I had decided last week that I was going to start participating in the Writer’s Workshop on Thursdays that Mama Kat hosts, but as I read over the writing prompts for this week, I drew a blank. I couldn’t’ think of a story to go along with any of her prompts. A time I stood up for a friend–nothing! A time I didn’t follow my intuition–nope. A time I put off something until the last minute–I’ll think about that one later. I know I have a story to go with each of these prompts, but I also have a bad memory. The bad memory was winning.
Then there was the prompt ‘my confessions’–umm, no. I mean, I’m already pretty transparent on my blog. Everyone knows more or less about my parenting failures, those days I’m a less than stellar wife, and areas of my faith in which I’d like to improve. Shouldn’t I have a little privacy? Besides, I really don’t have any deep dark secrets. The Jennifer V. Davis who blogs is essentially the same woman whether or not she’s typing on the computer.
And then I had a dream, a dream where I had to come face-to-face with the truth, a dream where I had to fess up.
In my dream, I was Jack Bauer’s wife. Not Kiefer Sutherland’s, but Jack Bauer, the character he played on 24. I was madly in love with him in my dream, but to complicate things, I was one of three wives.

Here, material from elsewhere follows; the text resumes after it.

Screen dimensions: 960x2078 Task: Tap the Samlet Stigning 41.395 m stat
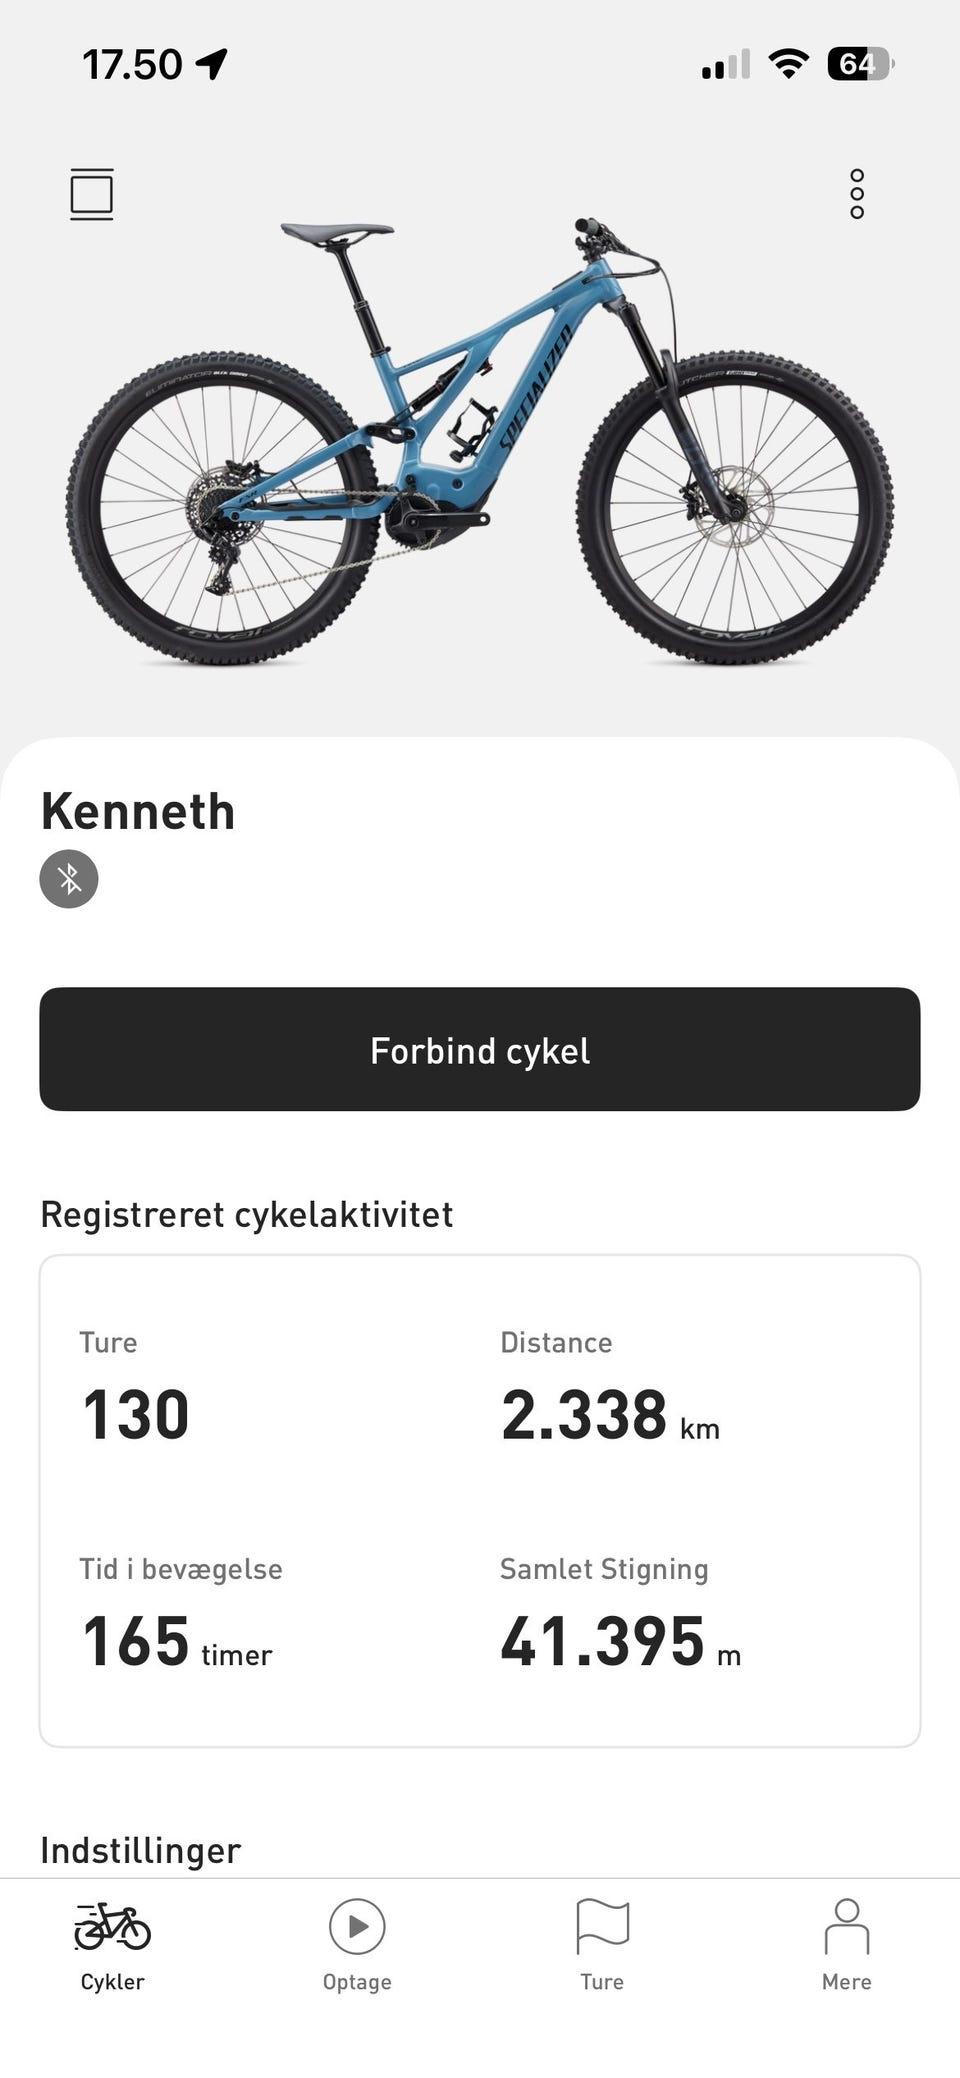click(x=620, y=1641)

Even more awkward than being one of three was being one of three with a woman who attends the same church small group as I.
But I was his favorite, and he showed me his love by letting me share his bed. In my dream, ‘sharing a bed’ was not a euphemism for sex; I literally got to share the bed with Jack. The woman from small group slept on a mattress on the floor of the room, and the third nameless wife slept in the den.
I wasn’t comfortable in my status, however, and for a majority of the dream, I dealt with my insecurities, keeping my eye on Jack’s other two wives who were vying for my top position. But Jack assured me with his crooked smile that I was his Rachel, the other girls, Leah.*
When I woke up from this stupid dream, I immediately thought, “Why in the heck am I dreaming about Jack Bauer?” Part of the dream I can explain: The previous week at small group, the sister of the woman in my dream made some comment about the TV show Sister Wives of which I was not familiar and still have no intention of viewing, especially if the show will cause me to dream about being in a polygamous relationship.
But that fact doesn’t explain why I was married to Jack Bauer, and if I’m going to confess everything, why I have dreamed about him once (okay, twice) before. Or why each time I woke up with butterflies in my stomach. I didn’t even realize it at the time, but I have to face the facts. I have to confess: I have a huge crush on Jack Bauer.
I never realized my feelings. I’m not a fan of Kiefer Sutherland, and in all honesty, I was happy when 24 finally ended–I could have my Mondays back. But, obviously, Jack means more to me than even I knew.
Maybe the dreams aren’t about Jack. Maybe they represent the time that my husband and I spent together for the last seven seasons as we shared each ridiculously unbelievable episode together. They represent our weekly dates on the couch as we watched with bated breath to see how Jack would save the day again. They represent something we enjoyed as a couple, and I’m a little sad that the tradition has ended.
Or maybe I just have a huge crush on Jack Bauer.
Perhaps Matt could yell, “Jennifer, Get out of the car! GET OUT OF THE CAR!!” and take care of my longings.
*In Genesis 29 of the Bible, Jacob promises to work for seven years for Laban if he could marry Laban’s beautiful daughter Rachel. After seven years, Laban tricks Jacob and sneaks Leah, his firstborn, into Jacob’s tent on the wedding night. Jacob works another seven years in order to get Rachel, his true love.